* EXERCISE DESCRIPTION
In the data below, locate each line with the word "Image" and list it.

####

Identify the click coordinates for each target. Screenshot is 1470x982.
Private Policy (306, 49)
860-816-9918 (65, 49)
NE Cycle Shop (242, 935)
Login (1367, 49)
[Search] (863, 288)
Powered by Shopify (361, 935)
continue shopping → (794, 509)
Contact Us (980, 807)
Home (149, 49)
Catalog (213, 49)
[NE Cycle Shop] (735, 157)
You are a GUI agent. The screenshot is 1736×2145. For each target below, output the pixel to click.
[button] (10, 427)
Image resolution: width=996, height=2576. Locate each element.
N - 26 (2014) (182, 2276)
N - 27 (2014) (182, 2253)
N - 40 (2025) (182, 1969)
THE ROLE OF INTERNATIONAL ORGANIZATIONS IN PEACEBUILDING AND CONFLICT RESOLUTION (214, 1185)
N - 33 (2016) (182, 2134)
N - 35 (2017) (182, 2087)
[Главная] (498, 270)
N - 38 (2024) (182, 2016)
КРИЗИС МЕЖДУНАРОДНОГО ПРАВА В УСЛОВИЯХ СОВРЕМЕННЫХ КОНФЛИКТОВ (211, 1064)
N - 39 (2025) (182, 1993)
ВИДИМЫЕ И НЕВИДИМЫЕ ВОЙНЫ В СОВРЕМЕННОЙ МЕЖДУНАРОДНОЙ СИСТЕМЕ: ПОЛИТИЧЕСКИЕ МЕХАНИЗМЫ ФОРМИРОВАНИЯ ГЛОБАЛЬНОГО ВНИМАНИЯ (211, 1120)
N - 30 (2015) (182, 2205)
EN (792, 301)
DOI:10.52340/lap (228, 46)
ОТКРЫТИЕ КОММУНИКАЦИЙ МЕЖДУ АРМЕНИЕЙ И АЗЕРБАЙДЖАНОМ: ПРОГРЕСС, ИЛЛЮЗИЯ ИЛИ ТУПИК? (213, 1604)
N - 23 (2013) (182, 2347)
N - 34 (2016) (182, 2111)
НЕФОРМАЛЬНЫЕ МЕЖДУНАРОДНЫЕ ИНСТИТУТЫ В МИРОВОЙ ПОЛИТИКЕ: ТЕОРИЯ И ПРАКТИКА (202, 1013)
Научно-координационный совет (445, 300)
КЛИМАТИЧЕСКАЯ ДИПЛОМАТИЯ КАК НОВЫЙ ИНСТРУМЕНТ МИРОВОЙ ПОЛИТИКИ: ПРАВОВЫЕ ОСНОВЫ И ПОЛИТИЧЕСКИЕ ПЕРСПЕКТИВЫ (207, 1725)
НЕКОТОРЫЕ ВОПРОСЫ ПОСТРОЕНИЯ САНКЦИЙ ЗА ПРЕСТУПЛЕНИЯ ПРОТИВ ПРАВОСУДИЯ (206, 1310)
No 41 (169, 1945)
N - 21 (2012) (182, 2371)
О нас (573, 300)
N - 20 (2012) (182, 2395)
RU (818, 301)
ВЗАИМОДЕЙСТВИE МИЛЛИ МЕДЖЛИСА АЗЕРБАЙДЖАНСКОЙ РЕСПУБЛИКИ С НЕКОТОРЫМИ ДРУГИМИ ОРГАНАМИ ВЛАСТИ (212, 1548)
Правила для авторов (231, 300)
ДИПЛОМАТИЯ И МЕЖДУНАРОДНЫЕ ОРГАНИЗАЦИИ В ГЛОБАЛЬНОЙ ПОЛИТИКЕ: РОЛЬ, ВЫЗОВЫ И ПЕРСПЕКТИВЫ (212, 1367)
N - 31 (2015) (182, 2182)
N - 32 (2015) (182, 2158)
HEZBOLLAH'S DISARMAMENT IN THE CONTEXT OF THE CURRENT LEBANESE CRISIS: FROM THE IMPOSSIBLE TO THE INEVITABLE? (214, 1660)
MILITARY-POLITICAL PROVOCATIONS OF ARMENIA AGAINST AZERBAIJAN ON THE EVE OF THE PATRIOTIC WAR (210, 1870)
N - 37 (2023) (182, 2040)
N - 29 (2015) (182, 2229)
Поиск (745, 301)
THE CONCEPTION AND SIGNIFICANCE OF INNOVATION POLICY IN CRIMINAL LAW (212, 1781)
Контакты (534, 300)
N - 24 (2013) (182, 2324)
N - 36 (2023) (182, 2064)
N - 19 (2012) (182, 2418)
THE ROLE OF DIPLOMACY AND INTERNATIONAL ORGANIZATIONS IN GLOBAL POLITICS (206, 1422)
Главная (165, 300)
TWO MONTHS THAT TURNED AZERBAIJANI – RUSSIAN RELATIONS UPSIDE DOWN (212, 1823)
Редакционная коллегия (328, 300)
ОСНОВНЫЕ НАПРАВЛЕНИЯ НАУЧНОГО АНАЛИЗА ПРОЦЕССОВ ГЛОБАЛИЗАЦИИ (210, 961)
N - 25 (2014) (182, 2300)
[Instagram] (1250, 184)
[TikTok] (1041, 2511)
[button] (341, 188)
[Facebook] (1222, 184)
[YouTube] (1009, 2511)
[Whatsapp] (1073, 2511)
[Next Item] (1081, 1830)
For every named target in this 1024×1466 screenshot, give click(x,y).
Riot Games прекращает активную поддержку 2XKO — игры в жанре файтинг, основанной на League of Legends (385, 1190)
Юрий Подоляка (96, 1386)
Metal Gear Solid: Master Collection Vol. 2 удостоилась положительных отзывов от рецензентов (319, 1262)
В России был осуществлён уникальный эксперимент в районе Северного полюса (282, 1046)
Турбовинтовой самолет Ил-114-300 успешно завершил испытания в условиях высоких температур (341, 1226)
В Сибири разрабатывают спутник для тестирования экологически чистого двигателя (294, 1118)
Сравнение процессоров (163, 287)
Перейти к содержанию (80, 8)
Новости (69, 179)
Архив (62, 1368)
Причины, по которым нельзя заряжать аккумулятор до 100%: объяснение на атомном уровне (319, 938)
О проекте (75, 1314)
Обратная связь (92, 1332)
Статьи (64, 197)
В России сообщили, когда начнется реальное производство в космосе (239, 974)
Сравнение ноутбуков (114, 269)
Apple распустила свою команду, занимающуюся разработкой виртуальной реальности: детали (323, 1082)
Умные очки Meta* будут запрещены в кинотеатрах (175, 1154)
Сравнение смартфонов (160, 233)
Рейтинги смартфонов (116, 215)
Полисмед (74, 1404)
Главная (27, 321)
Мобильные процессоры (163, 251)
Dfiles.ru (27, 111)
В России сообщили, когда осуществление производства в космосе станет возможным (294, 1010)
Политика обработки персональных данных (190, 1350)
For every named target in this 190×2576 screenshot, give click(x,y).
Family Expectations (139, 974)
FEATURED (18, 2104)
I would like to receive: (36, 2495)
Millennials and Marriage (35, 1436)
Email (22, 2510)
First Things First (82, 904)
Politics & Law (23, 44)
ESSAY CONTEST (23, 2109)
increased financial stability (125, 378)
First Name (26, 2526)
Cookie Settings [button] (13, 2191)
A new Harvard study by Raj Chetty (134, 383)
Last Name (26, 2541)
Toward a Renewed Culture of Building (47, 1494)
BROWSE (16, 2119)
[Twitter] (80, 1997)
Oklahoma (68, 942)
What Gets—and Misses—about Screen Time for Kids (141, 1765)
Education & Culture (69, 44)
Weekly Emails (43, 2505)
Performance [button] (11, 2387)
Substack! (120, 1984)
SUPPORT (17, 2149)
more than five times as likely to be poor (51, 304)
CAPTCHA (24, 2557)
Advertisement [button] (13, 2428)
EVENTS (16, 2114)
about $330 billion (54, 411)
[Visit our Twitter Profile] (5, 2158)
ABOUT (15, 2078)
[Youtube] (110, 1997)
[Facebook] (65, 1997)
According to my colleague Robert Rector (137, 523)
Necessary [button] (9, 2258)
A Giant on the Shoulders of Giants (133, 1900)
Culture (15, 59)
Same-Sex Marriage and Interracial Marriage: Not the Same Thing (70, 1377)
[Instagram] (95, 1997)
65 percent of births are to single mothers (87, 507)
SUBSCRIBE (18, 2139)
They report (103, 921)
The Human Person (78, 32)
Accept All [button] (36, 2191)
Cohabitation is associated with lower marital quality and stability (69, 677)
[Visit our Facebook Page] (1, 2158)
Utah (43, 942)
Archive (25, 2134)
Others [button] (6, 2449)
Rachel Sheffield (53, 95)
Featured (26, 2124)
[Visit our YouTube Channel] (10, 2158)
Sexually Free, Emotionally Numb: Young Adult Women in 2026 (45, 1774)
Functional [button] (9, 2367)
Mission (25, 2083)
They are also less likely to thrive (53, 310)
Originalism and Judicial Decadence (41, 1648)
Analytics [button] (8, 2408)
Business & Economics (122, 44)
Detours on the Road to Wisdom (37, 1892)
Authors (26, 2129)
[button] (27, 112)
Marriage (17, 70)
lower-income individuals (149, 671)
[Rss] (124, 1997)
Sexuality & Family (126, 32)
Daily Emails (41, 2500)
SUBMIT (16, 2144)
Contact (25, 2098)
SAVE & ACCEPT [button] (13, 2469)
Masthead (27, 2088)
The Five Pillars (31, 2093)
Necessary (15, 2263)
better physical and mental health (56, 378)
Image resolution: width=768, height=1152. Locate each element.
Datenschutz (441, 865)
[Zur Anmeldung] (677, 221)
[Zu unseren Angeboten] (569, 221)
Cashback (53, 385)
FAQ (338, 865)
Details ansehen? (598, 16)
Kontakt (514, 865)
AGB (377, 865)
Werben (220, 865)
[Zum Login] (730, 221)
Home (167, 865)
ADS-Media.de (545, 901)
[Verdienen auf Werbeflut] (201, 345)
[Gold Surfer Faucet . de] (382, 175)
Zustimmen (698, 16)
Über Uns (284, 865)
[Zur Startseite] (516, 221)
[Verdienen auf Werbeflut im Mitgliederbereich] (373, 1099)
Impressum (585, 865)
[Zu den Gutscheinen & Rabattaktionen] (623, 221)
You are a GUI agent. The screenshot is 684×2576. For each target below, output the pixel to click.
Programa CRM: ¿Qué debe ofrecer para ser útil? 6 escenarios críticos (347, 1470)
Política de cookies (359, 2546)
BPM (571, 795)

####

* TASK OUTPUT
Image resolution: width=996, height=2576. Locate each element.
Image resolution: width=768, height=1152. Locate each element.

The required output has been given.